EXERCISE » Pull out from the material below all lines with "window".

INFORMATION SHOWN below:

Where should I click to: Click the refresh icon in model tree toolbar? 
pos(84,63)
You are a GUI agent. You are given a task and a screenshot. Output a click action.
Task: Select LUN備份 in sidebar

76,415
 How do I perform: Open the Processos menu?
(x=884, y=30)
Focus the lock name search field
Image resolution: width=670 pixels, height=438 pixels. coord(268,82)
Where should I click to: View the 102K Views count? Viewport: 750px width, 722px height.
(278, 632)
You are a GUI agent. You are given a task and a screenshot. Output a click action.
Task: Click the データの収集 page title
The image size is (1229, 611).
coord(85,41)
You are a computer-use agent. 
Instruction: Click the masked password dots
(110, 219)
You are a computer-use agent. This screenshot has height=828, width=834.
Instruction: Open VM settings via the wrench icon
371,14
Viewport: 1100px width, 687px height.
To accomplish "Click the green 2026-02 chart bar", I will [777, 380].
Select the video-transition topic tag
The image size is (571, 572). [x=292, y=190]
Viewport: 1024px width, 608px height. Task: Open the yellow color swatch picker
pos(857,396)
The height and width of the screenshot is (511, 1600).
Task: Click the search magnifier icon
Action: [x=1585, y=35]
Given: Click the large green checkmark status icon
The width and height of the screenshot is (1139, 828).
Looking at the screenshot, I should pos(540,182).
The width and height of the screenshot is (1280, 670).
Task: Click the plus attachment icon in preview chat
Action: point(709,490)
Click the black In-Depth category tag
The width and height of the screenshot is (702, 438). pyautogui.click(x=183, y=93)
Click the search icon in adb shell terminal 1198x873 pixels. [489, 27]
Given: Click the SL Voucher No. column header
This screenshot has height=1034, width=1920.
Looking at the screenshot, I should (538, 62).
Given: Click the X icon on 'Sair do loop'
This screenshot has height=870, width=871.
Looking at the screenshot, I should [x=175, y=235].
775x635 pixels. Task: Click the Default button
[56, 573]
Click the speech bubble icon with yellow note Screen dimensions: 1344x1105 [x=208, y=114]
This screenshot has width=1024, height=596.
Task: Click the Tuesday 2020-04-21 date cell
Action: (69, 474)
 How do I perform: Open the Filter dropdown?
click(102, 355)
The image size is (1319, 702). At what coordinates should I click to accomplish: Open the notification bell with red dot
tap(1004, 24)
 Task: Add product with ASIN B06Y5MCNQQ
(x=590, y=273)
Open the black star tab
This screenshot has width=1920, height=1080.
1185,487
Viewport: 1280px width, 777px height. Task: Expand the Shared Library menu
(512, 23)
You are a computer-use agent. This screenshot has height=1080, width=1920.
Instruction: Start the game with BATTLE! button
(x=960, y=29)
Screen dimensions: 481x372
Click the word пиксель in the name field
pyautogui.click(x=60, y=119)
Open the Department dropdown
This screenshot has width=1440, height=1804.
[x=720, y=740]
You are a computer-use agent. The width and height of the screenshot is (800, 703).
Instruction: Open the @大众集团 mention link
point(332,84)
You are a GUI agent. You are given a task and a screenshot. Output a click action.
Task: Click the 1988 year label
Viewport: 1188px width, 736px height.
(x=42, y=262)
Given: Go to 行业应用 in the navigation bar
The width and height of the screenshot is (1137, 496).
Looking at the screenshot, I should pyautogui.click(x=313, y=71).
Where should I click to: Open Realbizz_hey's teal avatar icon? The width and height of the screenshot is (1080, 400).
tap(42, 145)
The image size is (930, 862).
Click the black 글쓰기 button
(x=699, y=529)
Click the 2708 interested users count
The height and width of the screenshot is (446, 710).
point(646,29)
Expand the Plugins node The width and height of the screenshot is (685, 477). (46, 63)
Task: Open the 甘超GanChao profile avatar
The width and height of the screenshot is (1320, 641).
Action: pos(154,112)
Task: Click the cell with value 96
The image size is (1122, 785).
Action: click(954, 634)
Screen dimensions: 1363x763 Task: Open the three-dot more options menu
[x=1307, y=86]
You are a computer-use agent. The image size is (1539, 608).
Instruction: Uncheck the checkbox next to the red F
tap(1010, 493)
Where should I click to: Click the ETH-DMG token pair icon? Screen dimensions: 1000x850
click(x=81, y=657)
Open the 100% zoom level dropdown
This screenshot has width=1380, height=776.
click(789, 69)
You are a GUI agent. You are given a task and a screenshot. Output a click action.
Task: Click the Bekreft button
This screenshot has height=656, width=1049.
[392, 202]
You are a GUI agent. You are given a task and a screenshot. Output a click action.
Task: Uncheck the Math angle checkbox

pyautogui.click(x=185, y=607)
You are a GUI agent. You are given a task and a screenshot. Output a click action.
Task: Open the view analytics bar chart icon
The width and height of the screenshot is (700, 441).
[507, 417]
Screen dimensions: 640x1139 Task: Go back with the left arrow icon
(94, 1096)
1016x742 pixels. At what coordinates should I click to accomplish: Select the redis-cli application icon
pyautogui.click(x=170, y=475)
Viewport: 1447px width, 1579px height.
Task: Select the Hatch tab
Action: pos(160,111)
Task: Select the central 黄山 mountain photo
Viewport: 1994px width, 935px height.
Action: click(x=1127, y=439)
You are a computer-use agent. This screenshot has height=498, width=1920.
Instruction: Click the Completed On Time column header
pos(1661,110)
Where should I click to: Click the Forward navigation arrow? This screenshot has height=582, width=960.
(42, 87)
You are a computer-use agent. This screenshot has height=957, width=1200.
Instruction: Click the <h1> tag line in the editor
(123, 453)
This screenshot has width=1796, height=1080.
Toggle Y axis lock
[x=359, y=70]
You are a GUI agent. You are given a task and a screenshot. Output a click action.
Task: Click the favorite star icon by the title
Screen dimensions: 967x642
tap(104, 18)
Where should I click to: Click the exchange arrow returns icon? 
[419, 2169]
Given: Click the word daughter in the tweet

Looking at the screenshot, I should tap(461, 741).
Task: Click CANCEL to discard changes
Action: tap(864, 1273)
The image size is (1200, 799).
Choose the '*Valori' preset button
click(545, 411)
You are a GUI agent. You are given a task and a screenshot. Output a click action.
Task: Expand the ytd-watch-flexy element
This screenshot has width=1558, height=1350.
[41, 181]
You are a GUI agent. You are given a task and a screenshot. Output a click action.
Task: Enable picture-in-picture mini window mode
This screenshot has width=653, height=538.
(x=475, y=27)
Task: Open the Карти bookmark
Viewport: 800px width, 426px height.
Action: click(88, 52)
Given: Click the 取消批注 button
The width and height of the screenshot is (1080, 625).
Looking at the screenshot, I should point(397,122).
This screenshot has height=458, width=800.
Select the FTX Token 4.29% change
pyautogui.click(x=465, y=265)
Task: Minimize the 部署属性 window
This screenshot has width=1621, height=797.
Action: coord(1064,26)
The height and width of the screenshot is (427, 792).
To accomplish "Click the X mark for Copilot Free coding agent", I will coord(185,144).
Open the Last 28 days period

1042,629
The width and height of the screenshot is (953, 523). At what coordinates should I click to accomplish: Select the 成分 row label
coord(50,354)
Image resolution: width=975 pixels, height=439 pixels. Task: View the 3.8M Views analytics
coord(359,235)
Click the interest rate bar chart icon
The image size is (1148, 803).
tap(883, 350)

End of INFORMATION SHOWN.

TASK SOLUTION »
Task: Enable picture-in-picture mini window mode
Task: Minimize the 部署属性 window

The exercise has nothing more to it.